Advantages of Zipper Method:

    • Zipper method to deal with the conflict is simple, and no accumulation phenomenon, that is, non-synonym will never conflict, so the average search length is short;
    • Because of the dynamic application of the node space on each linked list in the Zipper method, it is more suitable for the case that the table length can not be determined before watchmaking.
    • In a hash list constructed with the Zipper method, the deletion of nodes is easy to implement. Simply delete the corresponding node on the list.

Disadvantages of the Zipper method:

    • Pointers require additional space, so when the node size is small, open addressing method is more space-saving, and if the saving of the pointer space to expand the scale of the hash table, can make the filling factor smaller, which reduces the open addressing method of conflict, thus improving the average search speed

Why is hashmap in java1.8 with red and black trees?

After the jdk1.8 version, Java has made improvements to HashMap, where the list length is greater than 8, and the subsequent data is in a red-black tree to speed up the retrieval.

Example: The put operation of HashMap:

What is the length of the array in the HashMap as the n power of 2?

Use the Indexfor method in HashMap to return the location where the object is saved:

static int indexfor (int h,int length) {    return  H & (length-1);} static int hash (int h) {    h ^= (H >>> a) ^ (h >>>12);    Return h ^ (H >>> 7) ^ (H >>> 4);}

So the array length is 2 of the n-th square:

    1. H & (Table.length-1) to the object of the Save bit, 2 of the N power minus 1 in each digit value is 1, all 1 and operation speed will be greatly improved;
    2. Array length of 2 n times, the different key value of the index of the same probability is smaller, reduce the probability of the hash collision, the same query does not need to always traverse the linked list, query efficiency has been improved;



Reference:
Links: https://www.jianshu.com/p/dff8f4641814

Links: 75331926

Several problems of Java's HashMap

Contact Us

The content source of this page is from Internet, which doesn't represent Alibaba Cloud's opinion; products and services mentioned on that page don't have any relationship with Alibaba Cloud.

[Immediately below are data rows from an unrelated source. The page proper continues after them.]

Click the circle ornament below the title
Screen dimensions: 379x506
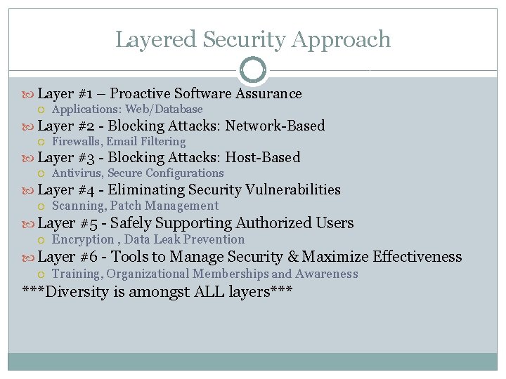pos(253,70)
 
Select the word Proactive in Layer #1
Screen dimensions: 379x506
pos(140,94)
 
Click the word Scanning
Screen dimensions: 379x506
pos(77,206)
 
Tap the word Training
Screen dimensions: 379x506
pos(77,274)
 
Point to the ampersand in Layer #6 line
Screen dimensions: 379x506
pos(293,257)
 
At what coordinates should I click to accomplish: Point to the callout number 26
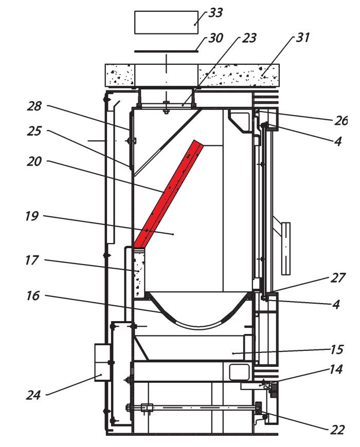[x=340, y=121]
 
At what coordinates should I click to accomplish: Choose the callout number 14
[x=337, y=370]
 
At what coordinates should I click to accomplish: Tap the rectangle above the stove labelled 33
[x=166, y=23]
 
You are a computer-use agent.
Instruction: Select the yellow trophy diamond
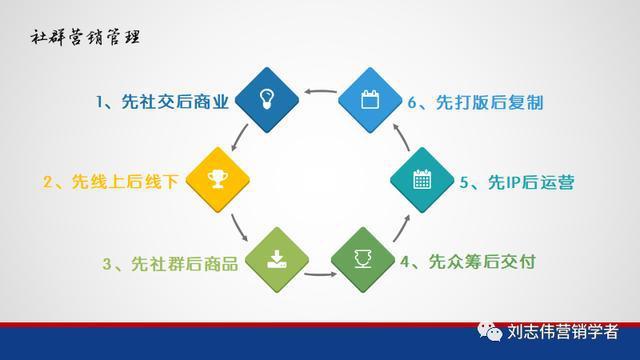tap(213, 180)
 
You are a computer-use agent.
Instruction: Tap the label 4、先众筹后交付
tap(469, 263)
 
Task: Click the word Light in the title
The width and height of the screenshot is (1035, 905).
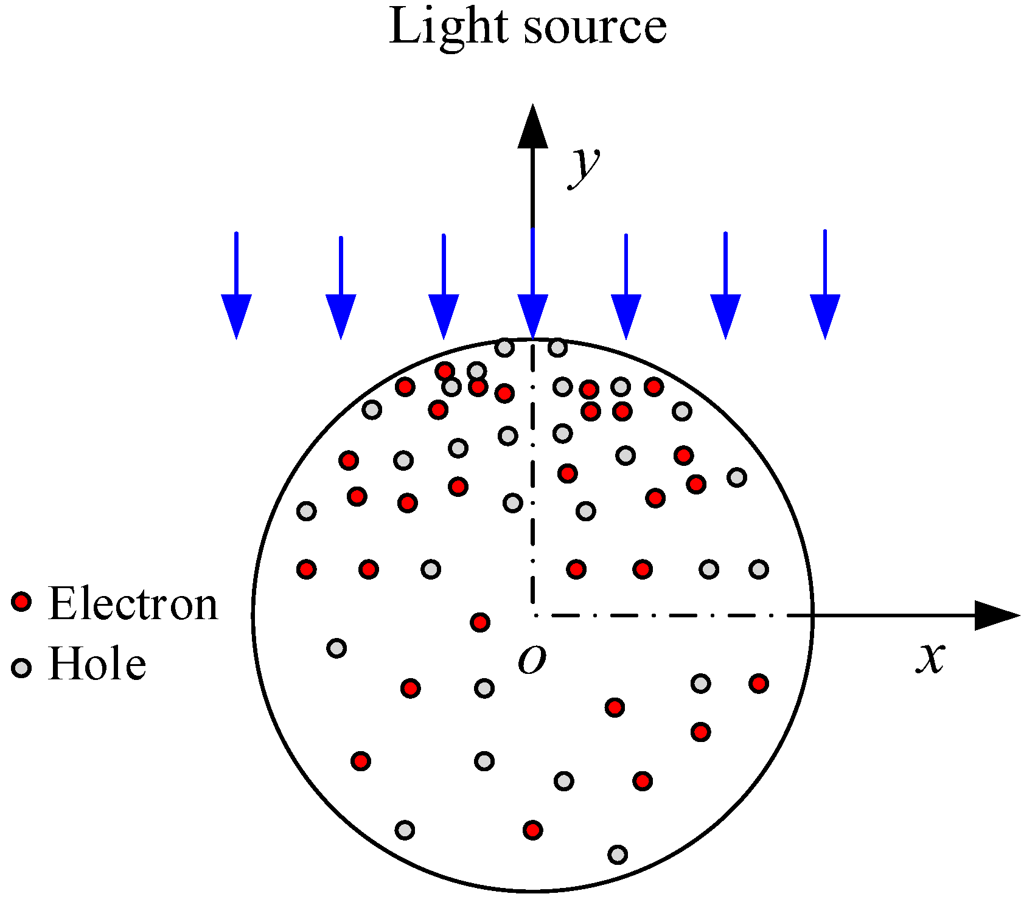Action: (x=448, y=27)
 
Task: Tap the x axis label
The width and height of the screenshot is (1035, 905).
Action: (x=930, y=658)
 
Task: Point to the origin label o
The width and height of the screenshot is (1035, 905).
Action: (x=532, y=659)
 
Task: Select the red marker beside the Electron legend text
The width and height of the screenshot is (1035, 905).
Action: (x=21, y=602)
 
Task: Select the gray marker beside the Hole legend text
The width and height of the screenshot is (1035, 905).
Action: (x=21, y=668)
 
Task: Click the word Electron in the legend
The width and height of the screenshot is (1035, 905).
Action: (x=133, y=604)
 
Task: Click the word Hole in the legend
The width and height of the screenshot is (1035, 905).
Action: (x=97, y=664)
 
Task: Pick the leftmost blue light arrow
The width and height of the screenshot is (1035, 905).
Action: (x=236, y=286)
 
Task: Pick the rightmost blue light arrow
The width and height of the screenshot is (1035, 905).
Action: (x=824, y=286)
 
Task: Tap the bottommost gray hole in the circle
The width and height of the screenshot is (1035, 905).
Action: (x=618, y=855)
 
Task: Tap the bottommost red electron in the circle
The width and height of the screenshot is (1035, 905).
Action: (x=532, y=830)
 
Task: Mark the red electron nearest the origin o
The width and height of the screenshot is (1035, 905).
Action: (x=480, y=622)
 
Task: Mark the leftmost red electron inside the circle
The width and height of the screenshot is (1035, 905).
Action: (x=307, y=569)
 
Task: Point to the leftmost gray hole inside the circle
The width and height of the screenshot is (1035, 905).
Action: (x=307, y=511)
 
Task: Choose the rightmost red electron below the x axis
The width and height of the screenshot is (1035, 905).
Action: (x=758, y=684)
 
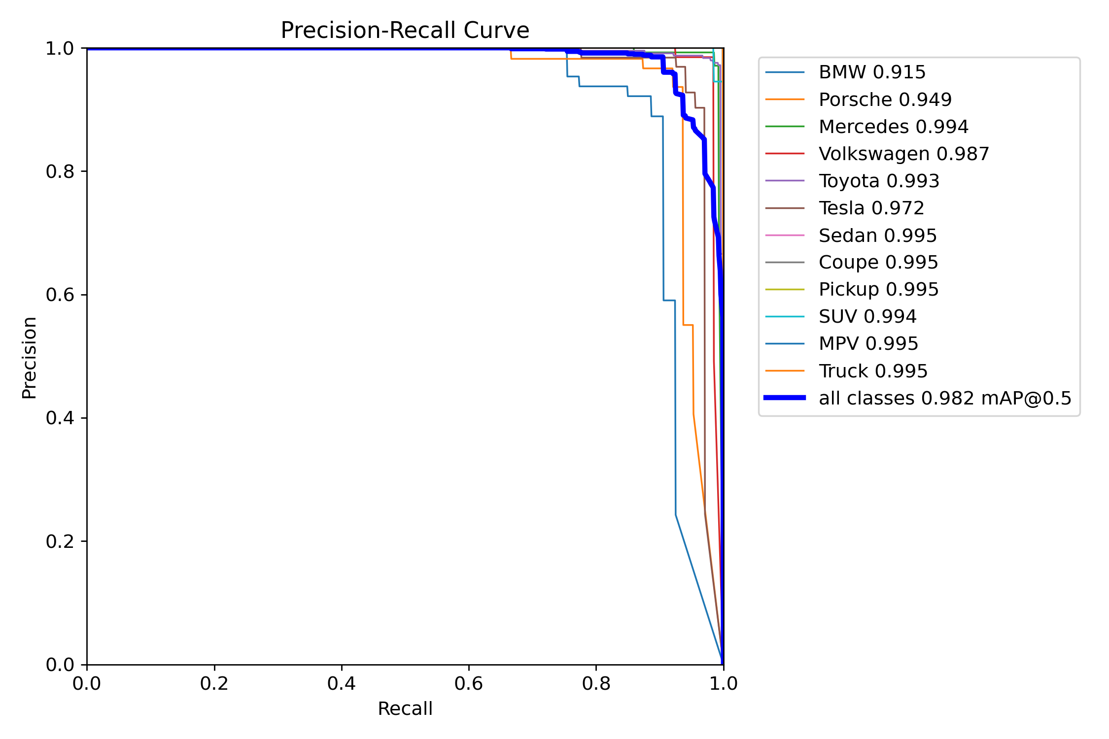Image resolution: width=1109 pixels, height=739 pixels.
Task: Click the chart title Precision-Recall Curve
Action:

If the content of the page makes you feel confusing, please write us an email, we will handle the problem within 5 days after receiving your email.

If you find any instances of plagiarism from the community, please send an email to: info-contact@alibabacloud.com and provide relevant evidence. A staff member will contact you within 5 working days.

A Free Trial That Lets You Build Big!

Start building with 50+ products and up to 12 months usage for Elastic Compute Service

  • Sales Support

    1 on 1 presale consultation

  • After-Sales Support

    24/7 Technical Support 6 Free Tickets per Quarter Faster Response

  • Alibaba Cloud offers highly flexible support services tailored to meet your exact needs.